Fernanda Diniz Prates1,2*, Max Roberto Batista Araújo1,2, Louisy Sanches dos Santos3, Vasco Ariston de Carvalho Azevedo2

 

 

Palavras-chave: Corynebacterium rouxii; Corynebacterium ulcerans; pangenômica, virulência,      resistência antimicrobiana, zoonose.

 

1. Introdução

O gênero Corynebacterium inclui 168 espécies válidas, algumas delas patogênicas para humanos e animais [1]. A espécie tipo Corynebacterium diphtheriae é o principal agente etiológico da difteria, uma doença potencialmente fatal, cujas principais manifestações locais e sistêmicas são decorrentes da ação da toxina diftérica (TD), uma exotoxina produzida pelo microrganismo quando lisogenizado por fagos portadores do gene tox [2]. Apesar da diminuição mundial do número de casos da doença reportados após as campanhas de vacinação, a difteria permanece endêmica em algumas regiões e ainda é relatada mesmo entre indivíduos imunizados [3,4].

Além de C. diphtheriae, outras espécies do gênero (Corynebacterium belfantii, Corynebacterium pseudotuberculosis, Corynebacterium rouxii, Corynebacterium silvaticum e Corynebacterium ulcerans) podem carrear o gene tox e, atualmente, formam o chamado complexo C. diphtheriae [5-8].

C. rouxii foi descrito em 2020 com base na taxonomia genômica de seis cepas atípicas maltose negativas, isoladas de humanos e um cão, previamente identificadas como C. diphtheriae biovar Belfanti [9]. Neste mesmo estudo, cepas atípicas do biovar Belfanti isoladas de gatos nos EUA [7] também foram reclassificadas como C. rouxii.
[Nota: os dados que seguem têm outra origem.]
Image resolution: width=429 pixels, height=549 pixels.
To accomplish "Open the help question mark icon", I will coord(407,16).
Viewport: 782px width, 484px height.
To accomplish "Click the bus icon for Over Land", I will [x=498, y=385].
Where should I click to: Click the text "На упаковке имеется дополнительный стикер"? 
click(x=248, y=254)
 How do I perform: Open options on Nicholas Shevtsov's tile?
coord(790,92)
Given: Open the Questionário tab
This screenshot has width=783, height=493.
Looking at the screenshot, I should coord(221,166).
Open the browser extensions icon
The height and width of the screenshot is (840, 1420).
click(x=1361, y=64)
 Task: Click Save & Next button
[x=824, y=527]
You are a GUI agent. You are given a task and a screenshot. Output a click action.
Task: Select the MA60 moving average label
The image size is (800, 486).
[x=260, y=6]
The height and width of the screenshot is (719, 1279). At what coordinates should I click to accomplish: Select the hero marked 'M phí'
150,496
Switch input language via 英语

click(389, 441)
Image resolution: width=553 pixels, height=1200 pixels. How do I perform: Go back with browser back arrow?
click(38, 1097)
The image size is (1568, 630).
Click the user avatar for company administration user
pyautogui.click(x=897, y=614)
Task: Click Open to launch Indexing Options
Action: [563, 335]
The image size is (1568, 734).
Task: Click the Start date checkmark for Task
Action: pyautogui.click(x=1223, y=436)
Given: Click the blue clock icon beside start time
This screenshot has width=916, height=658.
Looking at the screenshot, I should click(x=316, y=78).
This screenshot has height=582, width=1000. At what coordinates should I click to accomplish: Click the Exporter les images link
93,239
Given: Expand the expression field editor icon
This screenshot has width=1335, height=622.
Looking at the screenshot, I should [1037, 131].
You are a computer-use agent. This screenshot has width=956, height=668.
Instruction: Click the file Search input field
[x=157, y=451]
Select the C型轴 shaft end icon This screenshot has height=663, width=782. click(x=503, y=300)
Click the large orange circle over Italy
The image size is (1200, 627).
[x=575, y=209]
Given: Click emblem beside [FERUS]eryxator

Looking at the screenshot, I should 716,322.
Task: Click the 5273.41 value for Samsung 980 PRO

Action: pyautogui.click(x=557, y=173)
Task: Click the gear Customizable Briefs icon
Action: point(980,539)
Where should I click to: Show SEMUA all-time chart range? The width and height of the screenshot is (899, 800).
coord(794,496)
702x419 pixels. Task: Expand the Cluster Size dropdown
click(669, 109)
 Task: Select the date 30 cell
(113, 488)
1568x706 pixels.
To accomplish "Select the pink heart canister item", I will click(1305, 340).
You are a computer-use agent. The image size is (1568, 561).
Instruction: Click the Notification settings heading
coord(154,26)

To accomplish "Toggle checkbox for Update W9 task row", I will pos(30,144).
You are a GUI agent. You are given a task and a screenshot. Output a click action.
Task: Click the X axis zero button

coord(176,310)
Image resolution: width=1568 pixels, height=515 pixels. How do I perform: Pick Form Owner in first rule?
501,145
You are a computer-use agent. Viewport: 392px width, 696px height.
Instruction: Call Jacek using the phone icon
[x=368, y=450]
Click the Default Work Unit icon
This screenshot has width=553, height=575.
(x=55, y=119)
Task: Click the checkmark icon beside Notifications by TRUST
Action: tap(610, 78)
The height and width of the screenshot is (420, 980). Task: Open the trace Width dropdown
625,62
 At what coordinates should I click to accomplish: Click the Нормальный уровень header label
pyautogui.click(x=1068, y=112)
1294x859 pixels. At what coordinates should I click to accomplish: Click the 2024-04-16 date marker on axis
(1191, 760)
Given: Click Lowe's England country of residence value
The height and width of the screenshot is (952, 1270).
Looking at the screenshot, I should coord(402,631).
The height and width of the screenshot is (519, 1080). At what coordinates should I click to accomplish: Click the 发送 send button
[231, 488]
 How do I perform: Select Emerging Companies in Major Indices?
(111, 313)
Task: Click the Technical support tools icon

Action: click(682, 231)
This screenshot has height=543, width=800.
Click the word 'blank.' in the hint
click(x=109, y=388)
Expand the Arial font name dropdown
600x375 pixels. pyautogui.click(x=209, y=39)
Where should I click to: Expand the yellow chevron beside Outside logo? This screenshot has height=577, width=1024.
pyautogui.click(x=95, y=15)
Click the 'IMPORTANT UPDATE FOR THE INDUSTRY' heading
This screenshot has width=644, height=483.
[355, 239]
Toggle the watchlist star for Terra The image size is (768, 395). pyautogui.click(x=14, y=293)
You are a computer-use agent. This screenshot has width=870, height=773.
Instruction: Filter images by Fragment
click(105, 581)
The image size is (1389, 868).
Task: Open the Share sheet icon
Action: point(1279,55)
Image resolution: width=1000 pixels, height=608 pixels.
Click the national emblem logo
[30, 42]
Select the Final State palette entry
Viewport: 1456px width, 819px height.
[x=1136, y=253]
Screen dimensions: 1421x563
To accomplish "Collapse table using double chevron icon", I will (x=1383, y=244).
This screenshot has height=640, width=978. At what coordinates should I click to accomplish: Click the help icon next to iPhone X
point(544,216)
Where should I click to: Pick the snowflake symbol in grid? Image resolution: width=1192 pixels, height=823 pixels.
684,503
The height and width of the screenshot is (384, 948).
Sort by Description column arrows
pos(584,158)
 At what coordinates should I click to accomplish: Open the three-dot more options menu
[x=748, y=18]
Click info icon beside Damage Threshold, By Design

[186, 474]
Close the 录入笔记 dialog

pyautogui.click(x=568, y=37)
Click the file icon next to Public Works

Até o momento, os casos mais recentes de infecção por C. rouxii foram relatados nos EUA [10], Alemanha [11], Espanha [12] e Brasil [13].

C. ulcerans, por sua vez, é um patógeno zoonótico emergente que coloniza tanto animais domésticos [14] quanto selvagens [15]. Casos em humanos relacionados ao contato com animais infectados têm sido cada vez mais reportados, reforçando a necessidade de uma vigilância integrada entre saúde humana e veterinária [16]. Tanto cepas toxigênicas quanto atoxigênicas têm sido relatados com crescente frequência em todo o mundo, sendo que as primeiras costumam causar doenças semelhantes à difteria.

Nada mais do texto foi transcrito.